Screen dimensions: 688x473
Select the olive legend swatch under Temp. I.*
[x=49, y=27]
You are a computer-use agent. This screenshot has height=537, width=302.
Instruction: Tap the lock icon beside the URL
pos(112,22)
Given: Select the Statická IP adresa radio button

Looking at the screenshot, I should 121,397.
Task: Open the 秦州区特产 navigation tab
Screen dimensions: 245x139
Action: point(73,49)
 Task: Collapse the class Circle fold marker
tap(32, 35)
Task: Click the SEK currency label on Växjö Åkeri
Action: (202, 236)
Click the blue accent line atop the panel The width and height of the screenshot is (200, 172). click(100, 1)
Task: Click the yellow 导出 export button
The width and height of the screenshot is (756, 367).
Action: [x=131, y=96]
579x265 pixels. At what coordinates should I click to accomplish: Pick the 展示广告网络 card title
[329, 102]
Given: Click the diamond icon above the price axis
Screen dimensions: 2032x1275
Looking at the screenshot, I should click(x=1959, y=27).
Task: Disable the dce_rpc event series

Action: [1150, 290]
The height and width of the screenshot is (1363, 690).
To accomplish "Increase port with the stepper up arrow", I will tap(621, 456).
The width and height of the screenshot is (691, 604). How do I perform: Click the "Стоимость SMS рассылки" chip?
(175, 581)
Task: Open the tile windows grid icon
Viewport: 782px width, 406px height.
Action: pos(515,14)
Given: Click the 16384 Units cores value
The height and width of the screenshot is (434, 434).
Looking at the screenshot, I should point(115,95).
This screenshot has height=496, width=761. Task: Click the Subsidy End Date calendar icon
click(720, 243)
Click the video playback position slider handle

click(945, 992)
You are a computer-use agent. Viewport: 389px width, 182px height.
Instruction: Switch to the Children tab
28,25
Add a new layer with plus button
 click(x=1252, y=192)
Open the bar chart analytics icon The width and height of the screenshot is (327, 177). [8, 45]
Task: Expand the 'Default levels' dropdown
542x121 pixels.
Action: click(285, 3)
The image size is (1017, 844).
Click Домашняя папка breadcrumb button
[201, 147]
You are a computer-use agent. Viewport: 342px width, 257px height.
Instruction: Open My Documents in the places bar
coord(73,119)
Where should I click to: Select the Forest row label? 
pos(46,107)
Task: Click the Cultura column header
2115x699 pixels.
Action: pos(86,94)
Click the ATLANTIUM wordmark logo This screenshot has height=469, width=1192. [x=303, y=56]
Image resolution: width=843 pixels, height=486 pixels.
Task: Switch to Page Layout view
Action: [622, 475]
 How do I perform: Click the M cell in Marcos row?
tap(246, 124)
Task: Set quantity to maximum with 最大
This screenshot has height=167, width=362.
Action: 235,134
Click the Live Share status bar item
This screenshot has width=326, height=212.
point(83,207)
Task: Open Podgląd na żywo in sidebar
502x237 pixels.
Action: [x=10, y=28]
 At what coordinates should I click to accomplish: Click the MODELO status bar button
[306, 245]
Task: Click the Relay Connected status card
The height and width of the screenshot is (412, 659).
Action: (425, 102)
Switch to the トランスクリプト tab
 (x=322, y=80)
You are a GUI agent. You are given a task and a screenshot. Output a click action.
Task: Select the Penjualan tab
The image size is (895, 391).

# Goal of the exercise
Count the lines of the material above that contain the string "dimensions". Give only the number.

# Task solution
3